Philippe CURVAL (1929-), anthologiste

France, 1978

Denoël, coll. "Présence du futur", 320 p.

Dans la floraison d’anthologies en tout genre qui naquirent durant cette seconde moitié des années 70 (Retour à la Terre, Univers chez J’Ai Lu ou les volumes de Kesselring), celle que Philippe Curval supervisa (sans livrer aucune nouvelle de sa plume) avait comme objectif et principal intérêt de faire découvrir dix-sept jeunes auteurs débutants, dont certains ont connu par la suite un beau parcours (Brussolo, en particulier, avec « Funnyway », un texte mineur mais déjà d’un glauque suintant, transformant la bicyclette en instrument de torture). Le bilan, à la lecture, est toutefois relativement mitigé.

Certaines nouvelles possèdent un fond éminemment critique sur l’époque, sans que le style ne soit spécialement transcendant. « Histoire de Dan Olphin », de Jean-Pierre Vernay, est ainsi une critique du sport de compétition comme élément de l’économie capitaliste, avec son nageur d’exception obtenu par manipulation génétique, sans respect de l’individu et de son épanouissement ; une anticipation des Olympiades truquées de Joëlle Wintrebert. Daniel Martinange se révèle plus concluant, avec son choix de narration d’une humaine retournée à l’état sauvage après un embrasement nucléaire (le touchant « La nuit des chiens »). Sympathique, « Programmation » est une efficace évocation du conformisme de nos sociétés, à travers le sort d’un robot ne sachant pas qui il est.
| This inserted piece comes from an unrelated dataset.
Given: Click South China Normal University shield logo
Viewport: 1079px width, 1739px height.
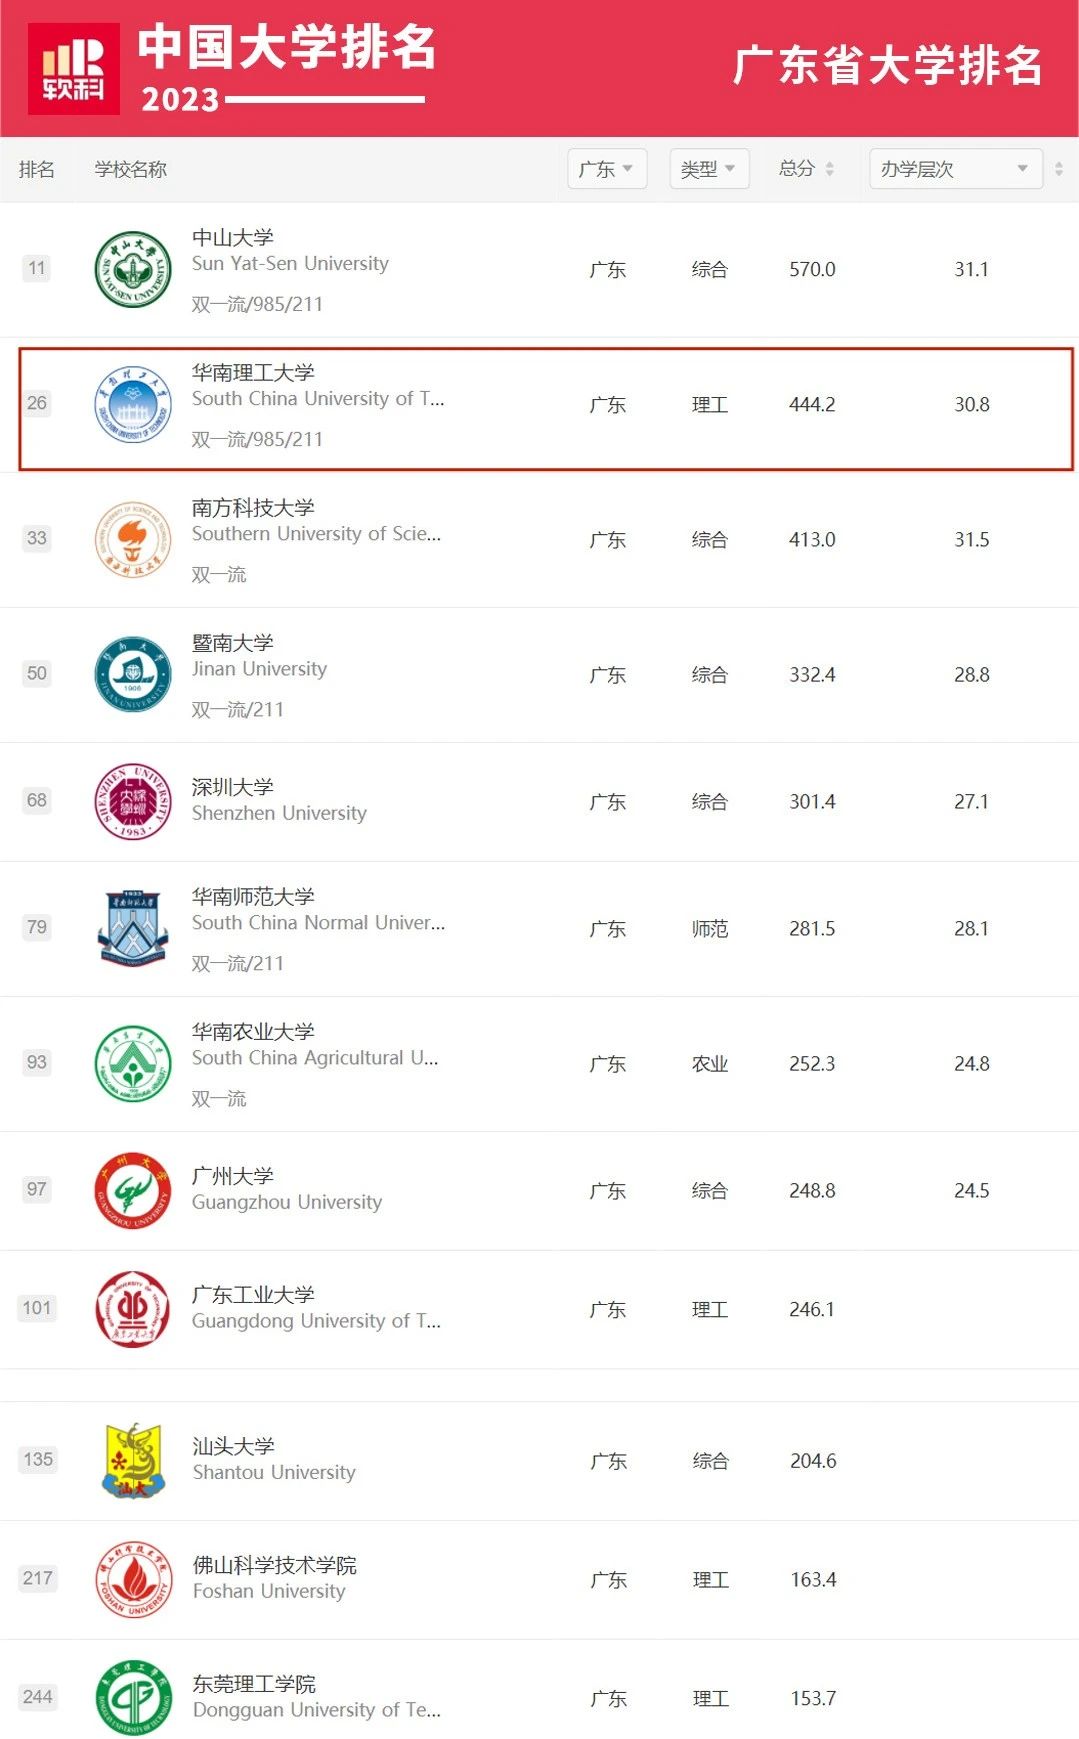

D’autres embaument un parfum de nostalgie de l’âge d’or de la SF anglo-saxonne, tels ces « Horizons perdus » d’Antoine Aubin, qui, avec ses visions oniriques, ne sont pas sans évoquer un Planète interdite. De même, Jean-Marc Ligny dans « Artésis comment ? » décrit la rencontre entre un jeune scientifique et une jeune fille amnésique qui, en dépit d’anticipations pertinentes sur la vie quotidienne du futur (ordinateur au domicile, caméras et surveillance accrus), se termine par un clin d’œil temporel qui offre la victoire aux forces de l’Axe…

Enfin, une dernière catégorie est essentiellement axée sur le style, au risque de demeurer abscons. Il en va ainsi de « Tendu à mort, l’arc immobile du désir », de Pierre Ziegelmeyer, une histoire d’amour qui reste relativement obscure, à travers laquelle on devine cependant une critique de la tendance à se réfugier dans des univers virtuels alors encore balbutiants. Il en est de même pour Catherine Goldman (« Pochcryptum »), évocation extrêmement allusive du traumatisme post cataclysmique ( ?), ou de Dominique Warfa, dont le « Rituel pour un homme claustré » est très inspiré des réflexions sur le temps d’un Jeury.

Passons également assez rapidement sur les textes de Danielle Fernandez (« Le grand voyant »), de Gérard Coisne (« Raid sur Monaco ») et de Julie Montanié (« Tremblement de terre », plus proche du fantastique dans son évocation de la Roumanie stalinienne). Dans cette veine, on appréciera davantage le « Face à face » avec Johanne Marsais, revanche assez crue de l’altérité, du mutant, à l’égard de l’humanité conformiste. De même, « Tchaomort, les hebdodos », de Jean-Benoît Thirion, est une gouleyante satire du divertissement télévisuel, qui anticipe sur la télé réalité d’aujourd’hui, ses aspects les plus violents et son voyeurisme, avec en prime une simplification de la langue. Quant au « One man show » de Francis Jacomin, tout simplement délirant, et « La nuit tous les chats sont gris » d’Alexis Hamon, mise en abyme de la tâche d’écrivain, ils sont les seules véritables déclarations d’humour du recueil.